As mentioned, there are two Mummy movies coming to theaters in the coming years. This April, Evil Dead Rise director Lee Cronin puts his visible auteurial stamp on the series, with Blumhouse’s latest entry in its collection of updates to the classic Universal monster movies, which could very well be called The Dark Universe Lite or The Lite Universe. However, unlike Wolf Man and The Invisible Man, which were released through Universal, Warner Bros. is distributing Lee Cronin’s The Mummy through New Line. So maybe this one isn’t connected to the other two? It’s very confusing.
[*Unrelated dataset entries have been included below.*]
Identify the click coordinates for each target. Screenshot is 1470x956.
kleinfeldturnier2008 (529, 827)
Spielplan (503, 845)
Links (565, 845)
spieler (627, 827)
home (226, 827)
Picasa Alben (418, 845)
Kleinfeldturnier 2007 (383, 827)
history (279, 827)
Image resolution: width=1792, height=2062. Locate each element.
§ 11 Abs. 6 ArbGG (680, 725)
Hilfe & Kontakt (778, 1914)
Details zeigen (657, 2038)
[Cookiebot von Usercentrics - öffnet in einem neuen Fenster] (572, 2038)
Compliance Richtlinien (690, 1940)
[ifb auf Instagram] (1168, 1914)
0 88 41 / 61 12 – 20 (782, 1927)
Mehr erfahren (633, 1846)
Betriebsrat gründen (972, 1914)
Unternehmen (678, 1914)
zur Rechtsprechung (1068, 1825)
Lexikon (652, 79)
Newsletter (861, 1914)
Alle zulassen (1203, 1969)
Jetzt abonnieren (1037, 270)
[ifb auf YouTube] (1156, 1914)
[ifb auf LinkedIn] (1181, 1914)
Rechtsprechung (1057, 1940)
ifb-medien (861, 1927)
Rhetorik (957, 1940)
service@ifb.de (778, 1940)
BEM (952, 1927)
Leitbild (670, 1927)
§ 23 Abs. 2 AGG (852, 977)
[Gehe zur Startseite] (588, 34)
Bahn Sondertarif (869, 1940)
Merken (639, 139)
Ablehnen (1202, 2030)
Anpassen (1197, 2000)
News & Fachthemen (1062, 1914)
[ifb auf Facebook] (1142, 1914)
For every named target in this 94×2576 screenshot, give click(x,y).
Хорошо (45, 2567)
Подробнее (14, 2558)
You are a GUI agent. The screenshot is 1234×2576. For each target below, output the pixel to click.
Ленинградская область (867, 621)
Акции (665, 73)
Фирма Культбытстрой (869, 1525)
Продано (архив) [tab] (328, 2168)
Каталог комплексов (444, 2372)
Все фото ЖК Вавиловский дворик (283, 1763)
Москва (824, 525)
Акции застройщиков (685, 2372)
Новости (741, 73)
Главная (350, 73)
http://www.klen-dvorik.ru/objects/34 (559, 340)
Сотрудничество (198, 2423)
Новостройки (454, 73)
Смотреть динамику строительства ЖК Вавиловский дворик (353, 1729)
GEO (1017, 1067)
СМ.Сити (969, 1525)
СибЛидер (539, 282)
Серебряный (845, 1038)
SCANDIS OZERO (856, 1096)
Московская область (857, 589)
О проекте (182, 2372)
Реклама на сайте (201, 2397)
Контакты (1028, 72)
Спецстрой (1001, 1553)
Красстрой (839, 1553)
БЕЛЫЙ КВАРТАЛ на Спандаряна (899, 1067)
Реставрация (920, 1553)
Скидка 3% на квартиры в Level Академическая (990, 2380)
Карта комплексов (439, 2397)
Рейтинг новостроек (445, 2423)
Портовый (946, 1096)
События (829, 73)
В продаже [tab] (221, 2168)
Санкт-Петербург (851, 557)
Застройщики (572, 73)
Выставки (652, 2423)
For example, where do the recent Dracula and Frankenstein fit in? 2026’s The Mummy is a co-production between Blumhouse and James Wan’s Atomic Monster imprint. Being that Wan is one of WB’s biggest directors, we doubt there will be a scene in which Russell Crowe invites Elisabeth Moss and Christopher Abbott into a larger, darker universe. Ironically, Mummy (1999) director Joe Johnston also directed a version of The Wolfman in 2010. Brand management of these Universal monsters over the last 20 years is like poetry; it rhymes.